Soziologe Stefan Selke

"Wir können ein Land mit Utopien werden"

09:40 Minuten
Ein Schild vor einem Haus mit der Aufschrift Rep. Utopia.
Wie kann eine utopische Welt aussehen, in der wir unsere "Vollkasko-Mentalität" abgelegt haben? Mit dieser Frage beschäftigt sich Soziologe Stefan Selke. © Unsplash / Alexandre Brondino
Moderation: Ute Welty · 29.06.2020
Audio herunterladen
Die Corona-Pandemie sorgt für viel Unsicherheit und erschüttert unser Bedürfnis nach Planbarkeit. Der Soziologe Stefan Selke sieht das als Chance und fordert, die "Lust an der Verunsicherung" zu entdecken.
Pandemien wie aktuell Covid-19 bringen unsere Vorstellungen von der Zukunft durcheinander. Sie verändern das tägliche Leben rasant und bedrohen das menschliche Bedürfnis nach Sicherheit und Planbarkeit.
Der Soziologe Stefan Selke erklärt, warum wir vor allem der Politik die Schuld an der derzeitigen Lage geben: "Wir haben das existenzielle Grundbedürfnis nach Sicherheit und Zukunftswissen kulturell veredelt", sagt der Professor für Soziologie an der Fakultät Gesundheit, Sicherheit, Gesellschaft der Hochschule in Furtwangen. Und die Politik sei Teil dieser Veredelung.

Politik kann den Zukunftskonflikt nicht lösen

"Die Politik macht aus der Notwenigkeit, Zukunftswissen zu erzeugen, eine Art Besitzstandswahrung", so Selke. Aus einem "So könnte es sein" werde ein "So soll es sein" und während Corona sogar ein "So soll es immer bleiben".
Selke konstatiert eine "Art Vollkasko-Mentalität in den gesättigten Wohlstandgesellschaften" und plädiert dafür, neu über grundlegende Fragen nachzudenken. Die zentrale Frage dabei sei: Wie wollen wir künftig zusammen leben?
Bisher hätten alle Masterpläne der Menschheit Schwächen gehabt. "Zukunft lässt sich nicht einfach mechanisch durchplanen, sondern wächst organisch", sagt der Soziologe. Das müsse man ehrlich erkennen, fordert er.

Weg von Privilegien

Selke sieht in der aktuellen Situation eine Chance: "Wir müssen nicht an unseren alten Privilegien festhalten, sondern könnten zu Utopien, etwa über soziale Gerechtigkeit, zurückkehren. Wir könnten über neue Ziele gemeinsam diskutieren, statt immer wieder Standardwelten zu reproduzieren."

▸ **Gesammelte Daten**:
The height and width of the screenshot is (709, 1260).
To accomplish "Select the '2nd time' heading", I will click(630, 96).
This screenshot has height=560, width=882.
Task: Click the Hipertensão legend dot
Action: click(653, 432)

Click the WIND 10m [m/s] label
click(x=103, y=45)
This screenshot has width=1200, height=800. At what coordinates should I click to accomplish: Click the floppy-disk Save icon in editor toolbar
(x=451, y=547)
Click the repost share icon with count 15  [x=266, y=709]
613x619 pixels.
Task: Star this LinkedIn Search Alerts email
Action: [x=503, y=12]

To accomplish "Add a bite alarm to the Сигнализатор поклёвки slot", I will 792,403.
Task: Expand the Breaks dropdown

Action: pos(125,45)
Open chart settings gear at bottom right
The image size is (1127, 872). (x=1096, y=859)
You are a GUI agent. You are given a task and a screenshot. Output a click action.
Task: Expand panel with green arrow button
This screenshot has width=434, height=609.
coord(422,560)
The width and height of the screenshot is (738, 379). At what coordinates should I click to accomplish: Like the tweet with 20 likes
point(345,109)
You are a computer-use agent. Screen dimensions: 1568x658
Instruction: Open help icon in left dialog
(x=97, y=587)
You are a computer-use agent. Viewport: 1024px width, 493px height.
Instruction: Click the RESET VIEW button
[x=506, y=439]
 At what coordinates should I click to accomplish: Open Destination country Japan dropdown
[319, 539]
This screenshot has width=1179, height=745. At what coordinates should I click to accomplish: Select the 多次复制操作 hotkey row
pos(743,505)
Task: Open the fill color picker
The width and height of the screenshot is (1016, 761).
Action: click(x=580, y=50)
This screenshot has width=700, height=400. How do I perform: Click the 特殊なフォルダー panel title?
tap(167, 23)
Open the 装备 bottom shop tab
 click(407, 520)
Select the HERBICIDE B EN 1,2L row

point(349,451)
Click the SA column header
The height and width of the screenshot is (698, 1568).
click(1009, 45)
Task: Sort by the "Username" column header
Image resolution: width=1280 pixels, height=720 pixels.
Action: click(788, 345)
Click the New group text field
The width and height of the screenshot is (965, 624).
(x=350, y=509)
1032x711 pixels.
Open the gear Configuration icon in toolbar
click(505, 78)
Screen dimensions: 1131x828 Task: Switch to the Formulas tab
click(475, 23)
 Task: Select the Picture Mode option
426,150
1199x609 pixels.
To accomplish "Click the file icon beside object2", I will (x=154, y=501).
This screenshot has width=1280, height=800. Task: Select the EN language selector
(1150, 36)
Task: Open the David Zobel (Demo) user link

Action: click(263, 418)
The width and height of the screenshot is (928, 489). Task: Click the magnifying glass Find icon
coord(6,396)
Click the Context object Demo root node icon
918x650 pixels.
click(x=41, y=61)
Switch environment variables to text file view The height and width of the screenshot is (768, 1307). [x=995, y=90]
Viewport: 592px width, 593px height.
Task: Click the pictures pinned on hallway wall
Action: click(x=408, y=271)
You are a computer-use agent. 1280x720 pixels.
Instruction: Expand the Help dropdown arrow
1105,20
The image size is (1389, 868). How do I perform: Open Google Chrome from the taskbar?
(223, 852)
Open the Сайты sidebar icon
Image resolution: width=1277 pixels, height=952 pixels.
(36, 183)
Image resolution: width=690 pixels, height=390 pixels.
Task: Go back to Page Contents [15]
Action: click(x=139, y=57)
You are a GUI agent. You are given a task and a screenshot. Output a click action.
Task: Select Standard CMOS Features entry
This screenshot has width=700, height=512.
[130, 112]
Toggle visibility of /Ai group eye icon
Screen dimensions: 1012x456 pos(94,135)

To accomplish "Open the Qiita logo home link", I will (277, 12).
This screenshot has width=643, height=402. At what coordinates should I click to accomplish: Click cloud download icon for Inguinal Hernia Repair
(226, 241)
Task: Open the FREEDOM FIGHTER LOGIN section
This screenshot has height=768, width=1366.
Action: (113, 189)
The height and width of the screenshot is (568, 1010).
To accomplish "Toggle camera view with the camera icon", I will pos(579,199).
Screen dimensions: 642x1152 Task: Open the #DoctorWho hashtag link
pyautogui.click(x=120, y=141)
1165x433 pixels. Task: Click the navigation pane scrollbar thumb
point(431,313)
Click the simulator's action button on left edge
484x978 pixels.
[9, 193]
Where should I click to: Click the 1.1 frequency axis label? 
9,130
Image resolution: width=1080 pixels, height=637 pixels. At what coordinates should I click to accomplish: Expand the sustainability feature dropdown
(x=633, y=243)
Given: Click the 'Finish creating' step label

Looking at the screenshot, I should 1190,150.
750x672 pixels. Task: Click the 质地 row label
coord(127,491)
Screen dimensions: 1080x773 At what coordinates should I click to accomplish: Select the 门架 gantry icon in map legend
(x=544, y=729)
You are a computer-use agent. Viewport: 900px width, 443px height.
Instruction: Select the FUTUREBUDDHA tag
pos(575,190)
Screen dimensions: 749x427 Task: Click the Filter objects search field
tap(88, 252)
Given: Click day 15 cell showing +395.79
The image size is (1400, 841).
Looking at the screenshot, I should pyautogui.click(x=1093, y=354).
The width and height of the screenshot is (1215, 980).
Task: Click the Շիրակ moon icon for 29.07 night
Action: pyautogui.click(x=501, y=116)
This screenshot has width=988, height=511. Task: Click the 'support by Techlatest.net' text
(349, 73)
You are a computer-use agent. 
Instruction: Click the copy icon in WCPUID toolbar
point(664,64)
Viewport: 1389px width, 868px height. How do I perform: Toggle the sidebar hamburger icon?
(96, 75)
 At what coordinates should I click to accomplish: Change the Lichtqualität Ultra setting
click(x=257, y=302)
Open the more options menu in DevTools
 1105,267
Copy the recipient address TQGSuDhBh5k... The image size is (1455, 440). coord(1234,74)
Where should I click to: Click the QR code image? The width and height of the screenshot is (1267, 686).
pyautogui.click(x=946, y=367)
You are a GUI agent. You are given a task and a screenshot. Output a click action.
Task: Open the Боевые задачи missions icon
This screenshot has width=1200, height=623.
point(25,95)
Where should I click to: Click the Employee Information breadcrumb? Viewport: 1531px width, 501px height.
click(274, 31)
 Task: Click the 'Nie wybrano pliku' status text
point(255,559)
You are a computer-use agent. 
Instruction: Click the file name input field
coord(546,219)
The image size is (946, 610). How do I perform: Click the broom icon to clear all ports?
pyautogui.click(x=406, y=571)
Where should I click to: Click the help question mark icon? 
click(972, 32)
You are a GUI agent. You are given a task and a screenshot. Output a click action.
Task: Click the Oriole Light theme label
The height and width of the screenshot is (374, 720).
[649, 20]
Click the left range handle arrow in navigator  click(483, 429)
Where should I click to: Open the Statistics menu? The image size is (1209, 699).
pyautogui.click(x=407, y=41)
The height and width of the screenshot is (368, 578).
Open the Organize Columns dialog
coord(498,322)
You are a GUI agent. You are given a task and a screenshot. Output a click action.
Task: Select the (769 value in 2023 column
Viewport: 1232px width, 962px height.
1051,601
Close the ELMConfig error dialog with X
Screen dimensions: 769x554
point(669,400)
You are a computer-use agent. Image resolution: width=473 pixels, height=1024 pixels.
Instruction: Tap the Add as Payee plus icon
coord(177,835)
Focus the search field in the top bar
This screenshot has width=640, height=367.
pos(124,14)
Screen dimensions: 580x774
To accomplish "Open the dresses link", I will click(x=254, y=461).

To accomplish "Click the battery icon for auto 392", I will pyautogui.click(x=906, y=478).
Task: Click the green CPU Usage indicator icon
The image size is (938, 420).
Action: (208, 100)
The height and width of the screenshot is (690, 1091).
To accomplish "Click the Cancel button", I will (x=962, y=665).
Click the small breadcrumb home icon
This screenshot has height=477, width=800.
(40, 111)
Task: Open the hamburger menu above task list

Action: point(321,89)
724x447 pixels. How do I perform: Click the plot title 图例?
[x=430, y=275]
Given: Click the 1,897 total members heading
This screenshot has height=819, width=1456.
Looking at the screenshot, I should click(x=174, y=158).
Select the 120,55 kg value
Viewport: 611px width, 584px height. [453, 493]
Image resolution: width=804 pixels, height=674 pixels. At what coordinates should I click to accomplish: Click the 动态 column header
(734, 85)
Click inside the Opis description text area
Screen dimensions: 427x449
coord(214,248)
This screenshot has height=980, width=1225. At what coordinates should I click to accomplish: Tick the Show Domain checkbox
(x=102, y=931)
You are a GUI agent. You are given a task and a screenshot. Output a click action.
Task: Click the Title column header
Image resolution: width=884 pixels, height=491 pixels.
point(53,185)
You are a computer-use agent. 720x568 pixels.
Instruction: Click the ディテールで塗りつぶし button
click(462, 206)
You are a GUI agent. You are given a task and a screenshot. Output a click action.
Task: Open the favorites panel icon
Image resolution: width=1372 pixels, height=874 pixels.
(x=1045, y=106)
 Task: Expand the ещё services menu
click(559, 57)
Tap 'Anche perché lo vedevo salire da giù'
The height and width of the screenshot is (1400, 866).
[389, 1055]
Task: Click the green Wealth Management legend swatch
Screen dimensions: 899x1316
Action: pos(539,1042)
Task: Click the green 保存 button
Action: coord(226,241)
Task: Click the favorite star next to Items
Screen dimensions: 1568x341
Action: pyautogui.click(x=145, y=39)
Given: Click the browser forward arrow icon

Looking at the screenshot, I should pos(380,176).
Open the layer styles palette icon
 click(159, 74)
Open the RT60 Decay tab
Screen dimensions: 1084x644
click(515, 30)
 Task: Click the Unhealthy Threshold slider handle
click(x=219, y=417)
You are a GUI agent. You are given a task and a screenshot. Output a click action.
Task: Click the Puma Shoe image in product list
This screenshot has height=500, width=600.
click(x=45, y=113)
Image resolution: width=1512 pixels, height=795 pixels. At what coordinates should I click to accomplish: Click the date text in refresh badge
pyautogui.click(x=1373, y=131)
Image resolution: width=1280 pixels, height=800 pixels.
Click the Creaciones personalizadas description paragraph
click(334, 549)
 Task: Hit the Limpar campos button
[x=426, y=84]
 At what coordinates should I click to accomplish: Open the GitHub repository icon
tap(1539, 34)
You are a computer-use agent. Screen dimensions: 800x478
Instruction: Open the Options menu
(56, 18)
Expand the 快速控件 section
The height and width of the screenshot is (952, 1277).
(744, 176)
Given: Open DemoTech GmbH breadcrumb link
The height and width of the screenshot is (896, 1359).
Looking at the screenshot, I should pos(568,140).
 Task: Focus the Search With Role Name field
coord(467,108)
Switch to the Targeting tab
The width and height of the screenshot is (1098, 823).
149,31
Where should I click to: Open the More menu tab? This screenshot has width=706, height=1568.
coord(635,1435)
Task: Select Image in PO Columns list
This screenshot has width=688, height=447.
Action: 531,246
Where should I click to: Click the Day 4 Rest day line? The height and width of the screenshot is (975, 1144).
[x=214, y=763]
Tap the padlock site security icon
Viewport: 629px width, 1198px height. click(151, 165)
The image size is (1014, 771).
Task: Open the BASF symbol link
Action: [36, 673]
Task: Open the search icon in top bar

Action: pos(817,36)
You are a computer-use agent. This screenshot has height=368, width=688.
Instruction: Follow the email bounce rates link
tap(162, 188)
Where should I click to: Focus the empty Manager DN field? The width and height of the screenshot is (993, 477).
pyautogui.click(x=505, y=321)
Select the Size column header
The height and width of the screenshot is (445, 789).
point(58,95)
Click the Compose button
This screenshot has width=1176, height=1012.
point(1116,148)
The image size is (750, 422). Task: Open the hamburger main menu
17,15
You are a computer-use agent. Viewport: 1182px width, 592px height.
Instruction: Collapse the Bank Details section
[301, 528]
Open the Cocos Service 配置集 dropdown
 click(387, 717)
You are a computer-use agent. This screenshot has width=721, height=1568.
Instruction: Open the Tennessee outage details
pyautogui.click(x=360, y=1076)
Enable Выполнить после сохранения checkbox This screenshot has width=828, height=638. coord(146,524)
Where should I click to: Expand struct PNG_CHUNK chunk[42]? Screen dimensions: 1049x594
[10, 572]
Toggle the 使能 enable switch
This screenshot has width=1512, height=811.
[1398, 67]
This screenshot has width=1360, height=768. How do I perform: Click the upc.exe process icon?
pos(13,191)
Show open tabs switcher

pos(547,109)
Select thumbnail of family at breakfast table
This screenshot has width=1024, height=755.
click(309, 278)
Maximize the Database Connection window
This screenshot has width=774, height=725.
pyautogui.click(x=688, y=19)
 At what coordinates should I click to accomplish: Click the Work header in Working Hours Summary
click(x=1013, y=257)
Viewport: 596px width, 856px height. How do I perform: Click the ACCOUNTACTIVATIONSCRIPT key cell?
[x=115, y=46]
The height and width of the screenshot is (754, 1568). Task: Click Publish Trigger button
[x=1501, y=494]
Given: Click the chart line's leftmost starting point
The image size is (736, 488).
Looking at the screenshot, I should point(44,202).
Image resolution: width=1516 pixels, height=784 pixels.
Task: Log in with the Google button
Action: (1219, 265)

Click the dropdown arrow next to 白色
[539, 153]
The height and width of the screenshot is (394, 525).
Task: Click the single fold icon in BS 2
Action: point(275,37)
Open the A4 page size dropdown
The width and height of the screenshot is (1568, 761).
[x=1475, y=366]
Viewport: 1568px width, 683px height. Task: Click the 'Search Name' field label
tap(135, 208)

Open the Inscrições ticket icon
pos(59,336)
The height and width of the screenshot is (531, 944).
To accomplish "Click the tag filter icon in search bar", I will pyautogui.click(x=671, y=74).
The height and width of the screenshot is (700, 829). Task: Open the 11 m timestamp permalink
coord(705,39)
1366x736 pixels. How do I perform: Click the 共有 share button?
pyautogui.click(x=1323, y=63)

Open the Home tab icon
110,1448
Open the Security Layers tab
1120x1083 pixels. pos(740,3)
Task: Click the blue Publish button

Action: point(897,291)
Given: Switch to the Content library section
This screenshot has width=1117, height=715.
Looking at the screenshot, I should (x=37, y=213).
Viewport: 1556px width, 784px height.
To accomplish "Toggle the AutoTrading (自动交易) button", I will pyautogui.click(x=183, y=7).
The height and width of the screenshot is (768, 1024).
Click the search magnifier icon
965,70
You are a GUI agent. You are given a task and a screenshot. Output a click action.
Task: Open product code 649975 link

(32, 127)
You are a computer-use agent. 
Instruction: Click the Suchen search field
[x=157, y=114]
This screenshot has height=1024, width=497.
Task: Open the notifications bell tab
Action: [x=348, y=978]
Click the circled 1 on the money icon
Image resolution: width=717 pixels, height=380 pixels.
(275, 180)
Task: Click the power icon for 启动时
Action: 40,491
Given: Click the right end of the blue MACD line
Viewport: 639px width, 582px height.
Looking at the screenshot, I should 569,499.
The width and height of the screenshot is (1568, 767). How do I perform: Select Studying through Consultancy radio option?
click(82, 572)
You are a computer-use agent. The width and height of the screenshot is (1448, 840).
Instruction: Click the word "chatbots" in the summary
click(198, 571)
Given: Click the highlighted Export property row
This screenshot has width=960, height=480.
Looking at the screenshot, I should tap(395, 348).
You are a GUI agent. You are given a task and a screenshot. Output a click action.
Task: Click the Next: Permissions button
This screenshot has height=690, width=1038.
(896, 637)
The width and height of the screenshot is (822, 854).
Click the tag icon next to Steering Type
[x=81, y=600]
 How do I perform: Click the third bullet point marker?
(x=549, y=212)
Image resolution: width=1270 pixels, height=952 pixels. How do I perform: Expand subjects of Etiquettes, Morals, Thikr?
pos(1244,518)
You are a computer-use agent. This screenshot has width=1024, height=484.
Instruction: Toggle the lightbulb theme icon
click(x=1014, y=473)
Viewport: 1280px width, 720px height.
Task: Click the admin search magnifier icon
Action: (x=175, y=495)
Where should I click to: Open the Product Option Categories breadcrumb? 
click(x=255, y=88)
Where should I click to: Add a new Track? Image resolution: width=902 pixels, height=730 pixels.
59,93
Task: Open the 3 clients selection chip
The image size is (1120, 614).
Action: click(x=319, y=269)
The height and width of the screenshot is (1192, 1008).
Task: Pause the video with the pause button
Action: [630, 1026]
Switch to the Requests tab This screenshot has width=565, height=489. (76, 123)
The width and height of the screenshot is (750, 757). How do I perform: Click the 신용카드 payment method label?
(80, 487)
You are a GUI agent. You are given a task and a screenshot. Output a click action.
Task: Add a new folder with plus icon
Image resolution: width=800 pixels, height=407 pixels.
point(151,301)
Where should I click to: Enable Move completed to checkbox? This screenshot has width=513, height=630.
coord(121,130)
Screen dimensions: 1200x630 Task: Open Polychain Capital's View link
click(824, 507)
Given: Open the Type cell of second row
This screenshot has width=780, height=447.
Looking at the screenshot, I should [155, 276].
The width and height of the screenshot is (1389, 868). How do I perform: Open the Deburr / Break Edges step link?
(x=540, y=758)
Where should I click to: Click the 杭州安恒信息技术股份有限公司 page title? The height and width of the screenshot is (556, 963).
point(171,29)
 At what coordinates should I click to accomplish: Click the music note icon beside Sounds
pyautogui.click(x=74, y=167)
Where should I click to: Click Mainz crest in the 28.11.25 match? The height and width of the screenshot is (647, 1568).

▸ **Aufgabenstellung**: Nenne alle Personen, die im Textauszug über den Soziologen Stefan Selke mit Namen vorkommen. Die Zeilen stammen aus einer anderen Quelle als der Textauszug.

▸ **Lösung**: Stefan Selke, Ute Welty, Alexandre Brondino